I haven’t said anything like that, or tried to convey anything like it.
What I have said is that Blizzard ultimately has an interest in our time and our money and that their game design reflects that, and that their interest as a company is not well-aligned to ours as gamers (vis á vis excessive grinds and rare drops, among other examples).
That doesn’t mean that “everythign is designed and added so everyone does everything”. And I quote you on that because it’s what you wrote. You quote me for it, but I haven’t written it. Don’t make false quotes of me in the future again, please.
I think Blizzard are quite happy with their subscription model. It makes sense to keep it so long as the cost / benefit analysis deems it preferable to any other model. And I assume that the reason why Blizzard still maintains the subscription model is because it is still the most beneficial to them. That’s the only logic that makes sense from a business perspective.
The moment the subscription model is no longer the best business model for Blizzard, then I’m sure they’ll change it immediately.
I was speaking of games in general. You know, in your 90’s when you went down to your local supermarket and browsed their section of video games. The developers of those games only made money from their games being purchased - nothing else. So the only goal of their game design was to produce an enjoyable and satisfying game experience so that the next time you were in the supermarket to buy another game, maybe you’d buy another one of theirs.
That feels different from today where these big forever games out there, like WoW, Fortnite, CoD, and so on, provide a constant flow of income, and therefore the developers need to constantly keep players engaged in those games and entice them to spend time and money on them.
You don’t just pay for a game anymore and get a product that you enjoy. You are constantly engaging with a running business operation that always wants your time and money - not just once.
And yeah, in 2004 Blizzard also had a subscription, but that was also all they had. So in the 20 years that have passed they have piled on with more business and more ways of making money from WoW, which means that engaging you and I as customers has become increasingly more important to Blizzard’s business. That’s sort of the direction the industry is going toward, which is increasingly more business through the game products. And like I said, I think that company interest aligns increasingly less with the player interest.

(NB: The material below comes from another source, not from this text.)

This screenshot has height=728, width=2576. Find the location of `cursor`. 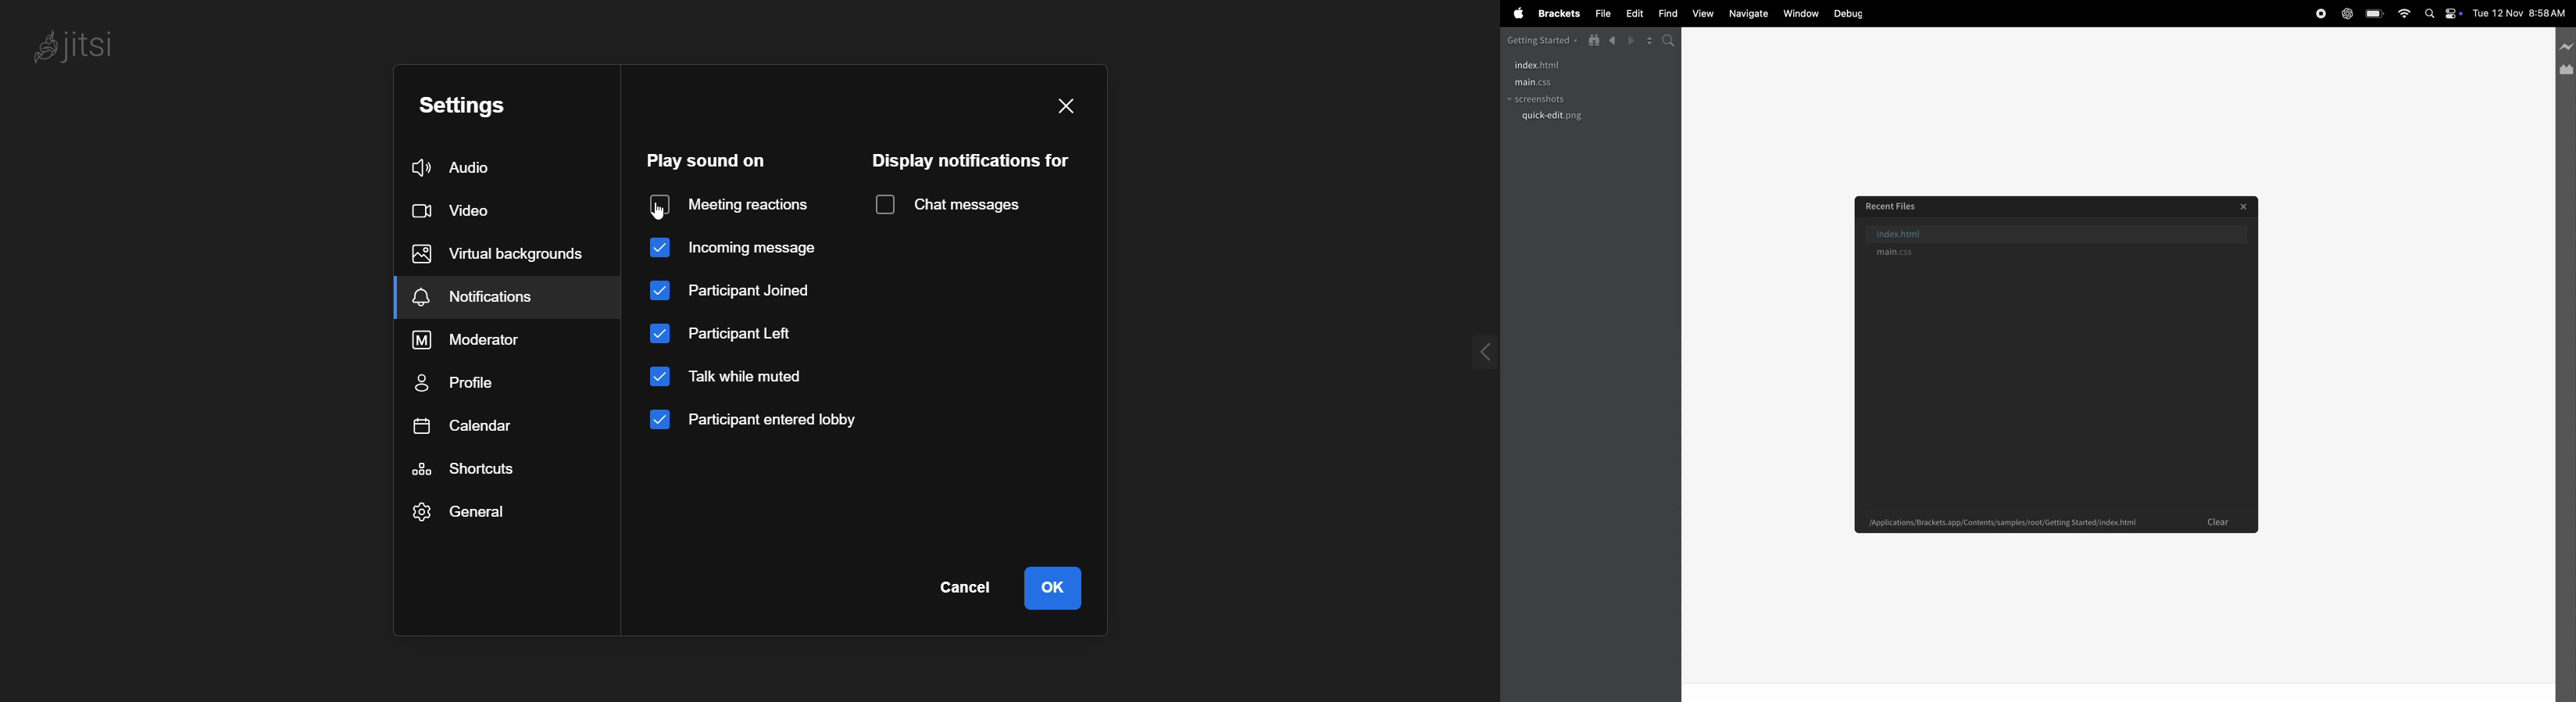

cursor is located at coordinates (665, 211).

I am not bored about WoW’s content, otherwise I wouldn’t be spending so many hours of my free time on it. Criticizing specific points does not mean I do not like all of it, neither does giving suggestions on how to improve certain areas.
It’s not the main thing but it’s quite prevalent. Other games continuously have such easter eggs with references to the developers: Doom, Sonic, Final Fantasy etc. games released in 2020s contain many such references if not direct copies of developers in-game.
WoW used to be like that too. Up to when paintings were replaced with fruit, NPCs were renamed, and areas retconned to be called something else.
Ok, that one was a hyperbole. But there have definitely been guidelines to the developers to not attempt anything the past developers did.
They have literally been modifying acquisition rates of item level every patch exactly trying to find the balance between people leaving and people coming. DF S3 had 90 crests every week, somewhat equivalent to 1.3ilvl per week. DF S4 changed that to 120 crests/week or 1.7ilvl/week. TWW S1 reverted it back to 90 crests/week. TWW S2 kept it at 90 but implemented extra ilvls mid-season to keep players grinding, and changed acquisition rate from Delves.
And on the subject of older content, they haven’t modified drop rates with some extreme rare exceptions like the Seasonal mounts (Love Rocket etc.) which now have a significantly improved chance to drop the first attempt of the day, but they have been implementing skips in raids exactly so that players get to roll the d100 dice faster.